Editoriali
Orbán frena ancora sulla Svezia nella Nato
Il video di un’emittente svedese è un nuovo pretesto per ritardare la ratifica
L’emittente svedese UR, una specie di Rai Educational, ha pubblicato un video di dieci minuti sull’Ungheria in cui spiega l’assenza di pluralismo nei media ungheresi, l’accentramento dei poteri nelle mani del governo di Viktor Orbán e il deterioramento dello stato di diritto. Nulla di più di quello che dice il Parlamento europeo, secondo cui l’Ungheria “non è più una democrazia completa”. Ma il ministro degli Esteri ungherese, Péter Szijjártó, quello che ha ricevuto una medaglia dell’amicizia da Vladimir Putin e che ad aprile era a un incontro in Russia con lui, ha scritto una lettera al suo collega svedese: “Questo video non è d’aiuto per soddisfare la richiesta che ci fate di continuo”.
La richiesta è la ratifica dell’ingresso della Svezia nella Nato, che dipende dal voto del Parlamento ungherese e di quello turco: il ministro svedese Tobias Billström aveva rinnovato la richiesta a Budapest di organizzare la votazione, volutamente ritardata dal governo, e Szijjártó ha utilizzato questo video per dirgli che “le informazioni false sul fatto che la democrazia sia in pericolo in Ungheria” sono una buona ragione per far passare altro tempo prima di consentire l’allargamento della Nato, proprio come piace a Putin. Molti esponenti del governo Orbán hanno denunciato sui social la clip “scioccante”, dicendo che è soltanto un esempio di come il sistema scolastico svedese dissemini di propaganda anti ungherese i suoi manuali e le sue lezioni.

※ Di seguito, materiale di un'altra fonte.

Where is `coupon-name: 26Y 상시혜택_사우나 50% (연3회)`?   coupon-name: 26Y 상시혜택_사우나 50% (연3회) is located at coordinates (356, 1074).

Un commentatore filo orbaniano è arrivato a dire che l’obiettivo è far rivoltare il popolo ungherese: cosa bizzarra, chissà cosa capiranno gli ungheresi di libri e video in svedese. La polemica è ancor più pretestuosa perché non si sta parlando di un video prodotto dal governo svedese ma da un media che, come in tutti i paesi democratici ma non in Ungheria, non ha bisogno dell’approvazione del governo per operare. Ogni scusa però è buona per Orbán per mettersi di traverso, nonostante le rassicurazioni che ha dato a Giorgia Meloni sulla guerra, nella politica europea di sostegno all’Ucraina.